Temos muitos desafios e a resistência é uma tarefa fundamental de defesa dos movimentos populares, do direito à manifestação e à livre organização política. E nesse sentido o esforço pela construção de uma frente ampla em defesa da democracia, iniciada na campanha Haddad e Manuela é fundamental. Mas nossa principal tarefa é atuar sobre as contradições do projeto político do futuro governo, organizando a resistência de massa, dos que necessitam de moradia, terra, água, trabalho e comida. Projetando politicamente as lutas daquelas e daqueles que têm sofrido na própria carne, os efeitos práticos de um discurso racista, machista e lgtbtfobico, que fere, tortura e mata.
Por isso é importante ampliar processos de formação política e de trabalho de base, única forma de dialogar com os trabalhadores e trabalhadoras, nas suas necessidades imediatas, mas também nas dores e aflições de uma subjetividade tão atingida pelo barbarismo social.
Aos lutadores e lutadoras das causas do povo, o único caminho é resistir, enfrentar e travar a luta nas condições impostas no atual quadro histórico. Essa tarefa é nossa e se não a fizermos, com nossas forças e a partir do que acumulamos na labuta do dia a dia, ela dificilmente será feita por alguém.
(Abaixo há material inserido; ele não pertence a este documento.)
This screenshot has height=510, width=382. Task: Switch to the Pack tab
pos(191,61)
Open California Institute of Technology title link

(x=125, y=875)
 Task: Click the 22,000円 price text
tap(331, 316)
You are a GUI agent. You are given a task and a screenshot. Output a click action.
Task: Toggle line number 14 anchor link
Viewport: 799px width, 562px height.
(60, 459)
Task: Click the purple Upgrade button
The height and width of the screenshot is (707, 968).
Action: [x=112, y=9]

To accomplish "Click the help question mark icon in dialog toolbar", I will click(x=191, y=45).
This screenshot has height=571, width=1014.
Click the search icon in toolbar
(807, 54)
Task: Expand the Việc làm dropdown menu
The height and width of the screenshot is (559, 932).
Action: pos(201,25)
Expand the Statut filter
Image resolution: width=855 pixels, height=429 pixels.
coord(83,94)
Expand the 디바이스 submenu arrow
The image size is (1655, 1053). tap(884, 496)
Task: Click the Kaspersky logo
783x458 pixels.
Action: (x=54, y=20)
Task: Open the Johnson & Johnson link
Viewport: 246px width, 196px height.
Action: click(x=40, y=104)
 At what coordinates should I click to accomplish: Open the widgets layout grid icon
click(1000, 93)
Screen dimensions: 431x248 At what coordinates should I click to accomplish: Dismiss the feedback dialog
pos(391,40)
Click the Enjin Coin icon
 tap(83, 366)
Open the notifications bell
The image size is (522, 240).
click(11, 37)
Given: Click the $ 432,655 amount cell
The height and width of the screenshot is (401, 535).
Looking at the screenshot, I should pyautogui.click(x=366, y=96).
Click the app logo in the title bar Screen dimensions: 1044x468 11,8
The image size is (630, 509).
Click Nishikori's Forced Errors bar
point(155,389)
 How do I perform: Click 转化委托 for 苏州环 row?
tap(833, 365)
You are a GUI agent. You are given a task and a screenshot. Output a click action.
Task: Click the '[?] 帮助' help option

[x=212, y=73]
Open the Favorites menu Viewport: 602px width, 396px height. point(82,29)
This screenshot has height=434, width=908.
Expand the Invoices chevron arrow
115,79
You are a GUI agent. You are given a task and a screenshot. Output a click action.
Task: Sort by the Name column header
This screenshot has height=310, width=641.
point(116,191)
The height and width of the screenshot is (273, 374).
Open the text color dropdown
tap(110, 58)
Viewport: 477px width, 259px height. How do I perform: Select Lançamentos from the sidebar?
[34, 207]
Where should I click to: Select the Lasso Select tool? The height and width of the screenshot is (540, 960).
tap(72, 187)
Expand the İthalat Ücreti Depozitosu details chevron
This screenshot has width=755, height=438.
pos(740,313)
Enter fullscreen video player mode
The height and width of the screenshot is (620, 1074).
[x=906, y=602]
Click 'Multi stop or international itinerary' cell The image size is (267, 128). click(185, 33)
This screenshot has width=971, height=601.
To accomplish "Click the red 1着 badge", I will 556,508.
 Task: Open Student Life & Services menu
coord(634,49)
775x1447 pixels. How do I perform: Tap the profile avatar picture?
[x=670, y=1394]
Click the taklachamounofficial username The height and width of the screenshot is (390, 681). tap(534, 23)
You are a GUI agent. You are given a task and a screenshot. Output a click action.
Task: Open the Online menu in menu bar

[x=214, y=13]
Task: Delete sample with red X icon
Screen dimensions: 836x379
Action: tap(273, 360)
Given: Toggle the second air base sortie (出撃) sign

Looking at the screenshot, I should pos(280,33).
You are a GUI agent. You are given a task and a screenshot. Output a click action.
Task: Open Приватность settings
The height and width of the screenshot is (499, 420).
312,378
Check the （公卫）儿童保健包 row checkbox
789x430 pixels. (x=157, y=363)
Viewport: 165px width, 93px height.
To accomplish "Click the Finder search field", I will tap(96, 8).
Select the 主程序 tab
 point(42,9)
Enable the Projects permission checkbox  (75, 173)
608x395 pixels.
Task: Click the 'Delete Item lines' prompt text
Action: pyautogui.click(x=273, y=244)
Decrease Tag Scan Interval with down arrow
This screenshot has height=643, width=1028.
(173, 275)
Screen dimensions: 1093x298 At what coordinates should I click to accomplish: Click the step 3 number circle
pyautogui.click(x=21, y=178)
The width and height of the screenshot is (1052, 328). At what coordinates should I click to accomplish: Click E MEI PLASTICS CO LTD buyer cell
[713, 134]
Que a rebeldia de Marielle e a resistência de mestre Moa, nos inspire. Que a violência contra as famílias sem terras nos indigne. Que a força de cada barraco reerguido após o incêndio criminoso aos berros de viva Bolsonaro, nos convoque para seguir na luta. E que nossa cultura guerreira indígena, negra e latino americana nos coloque em permanente movimento. Crescemos somente na ousadia! Só a luta conquista!
* Kelli Mafort é integrante da direção nacional do Movimento dos Trabalhadores Rurais Sem Terra (MST).